ABUJA—With about 10 days to the scheduled presidential election, the Independent National Electoral Commission, INEC, yesterday, said it was yet to print only 500, 000 copies of the Permanent Voters’ Card, PVC.
Chairman of the Commission, Professor Attahiru Jega who made the disclosure at a dialogue session he had with the Nigeria Civil Society Situation Room in Abuja yesterday, said the contract for printing of the remaining PVCs was awarded to an indigenous firm that is based in the Federal Capital Territory.
Prof. Jega explained that the inability of the Abuja firm to print and deliver the voter cards on time was due to the fact that it ran out of “blank cards” for the production.
The INEC boss described the development as regrettable, even as he assured Nigerians that all the PVCs that will be used for the impending elections will be ready for distribution before Sunday.
Besides, Jega who noted that as at February 14 when the presidential election was initially billed to hold, only 67 per cent of the PVCs were ready for use, said that as at yesterday, INEC had achieved 81 per cent success with regards to the production and distribution of the cards.
He stressed that the cards in the last phase of the production will be distributed at the polling unit level.
He said: “I want to further assure Nigerians that anybody who has registered and has the PVC will be allowed to vote. We have done our best to look at every aspect and angle. We have tried to see what improvements that can be brought about so that the 2015 election will be free, fair and credible. Though our deadline would have expired by Sunday, we have concluded plans for targeted distribution of the remaining PVCs. All the new cards that are taken in this last phase are to be distributed at the polling unit level”, he added.
Jega said that INEC was able to surmount challenges it met in the distribution of the PVCs, especially in Jos and Owerri North, adding, “As I am talking to you today (yesterday), all outstanding cards for Edo state would have been distributed”.
On the feasibility of all eligible voters getting their PVCs before the March 22 deadline for collection, Jega said the commission has considered the idea of further extending the deadline, “but we are still holding back in the meantime because if we go ahead and make that announcement now people will relax. That is why we decided to still peg the deadline at Sunday. However, when push comes to shove then we can make announcement of the new date”, Jega said.

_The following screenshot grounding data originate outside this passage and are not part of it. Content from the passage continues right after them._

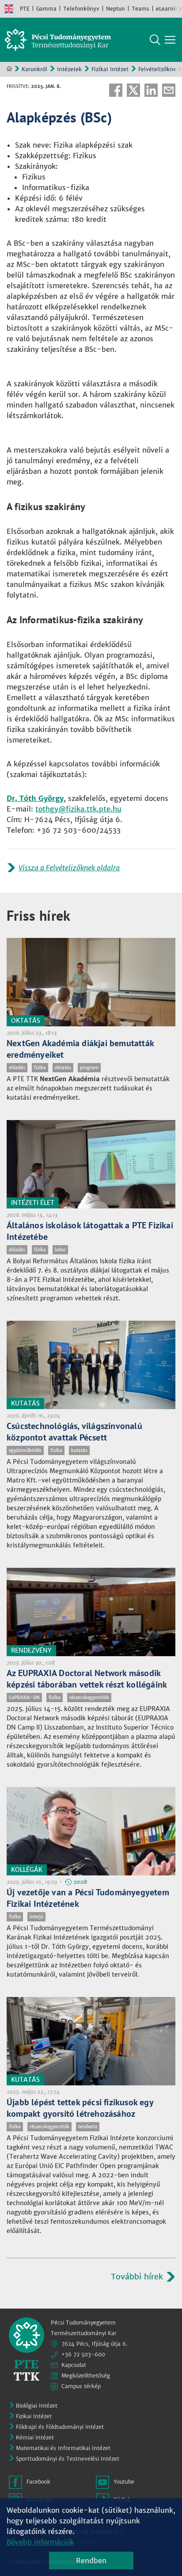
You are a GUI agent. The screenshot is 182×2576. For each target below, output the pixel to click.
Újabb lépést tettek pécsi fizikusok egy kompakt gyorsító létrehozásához (80, 2107)
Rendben (91, 2560)
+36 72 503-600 (83, 2354)
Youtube (124, 2481)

He noted that there has been remarkable improvement on the issue of security within the North Eastern part of the country, saying that information within his disposal showed that only three Local Government Areas in Borno state are still within the grip of insurgents.
Meanwhile, the INEC Chairman warned that the commission would not allow Governors, Ministers, Senators and other highly placed public officers to parade the streets with armed security men on the election days in the guise that they are monitoring the electoral process.
“This is an area that we really want the security agencies to do a better job than they did in 2011 and all the subsequent elections we have had in this country. No public officer should be accompanied to the polling unit by armed security men.
“The Governors while going to the polling units to vote may be accompanied by two unarmed security men on plain clothes. Some of the breaches we had in previous elections were from high profile people. We want the security agencies to be more diligent in ensuring that the guidelines are complied with this time around”.
While reacting to questions pertaining to the workability of the card reader machines, the Director of ICT at INEC, Mr. Chidi Nwafor, said the machines were programmed to work with all the terrestrial networks in Nigeria, “like MTN, Glo, Airtel and Etisalat, using dedicated lines”.
He said: “It is a known fact that Nigeria is not covered 100 per cent by the network providers, however, the unavailability of network will not stop the card readers from carrying out the authentication and verification of voters on the election days”.
Nwafor said that though the accreditation is supposed to stop by 1:30pm on the election day, he said that the card readers can still continue the accreditation of voters till 6pm.
“The machines are not programmed in such a way that it stops accreditation at 1:30pm. People tend to get us wrong on this issue, we are not saying that once it is 1:30pm then nobody should be accredited again, no! The process will continue until the last man on the line is accredited to vote”, he stated.
Jega gave instances that could lead to the postponement of election in any given polling unit.
He said: “If a card reader fails to function at all at a polling unit, we agreed with all the political parties that it should be replaced. However, if it fails and is not replaced before 1pm on the election-day, we agreed that the election in such polling unit should be postponed till the next day. We have learnt from Ghana where such incidences occurred”.
He said that INEC is currently in possession of 182, 000 card readers, adding that 400 of the machines were dead on arrival as they could not boot after several attempts.
“We are comfortable with the credibility of the card readers and in all the tests we have conducted none of the card readers failed”, he said.
Jega revealed that INEC will use the International Conference Center, ICC, in Abuja as its collation center.
“If there is any result that we feel lacks integrity, we will not hesitate to cancel that result. Likewise, wherever a ballot box is snatched, we will cancel election in that place. We will work together with the police towards making sure that we prevent snatching of the card readers. If people target the card readers and start snatching them, it will constitute a sufficient reason for us to cancel the election”, Jega added.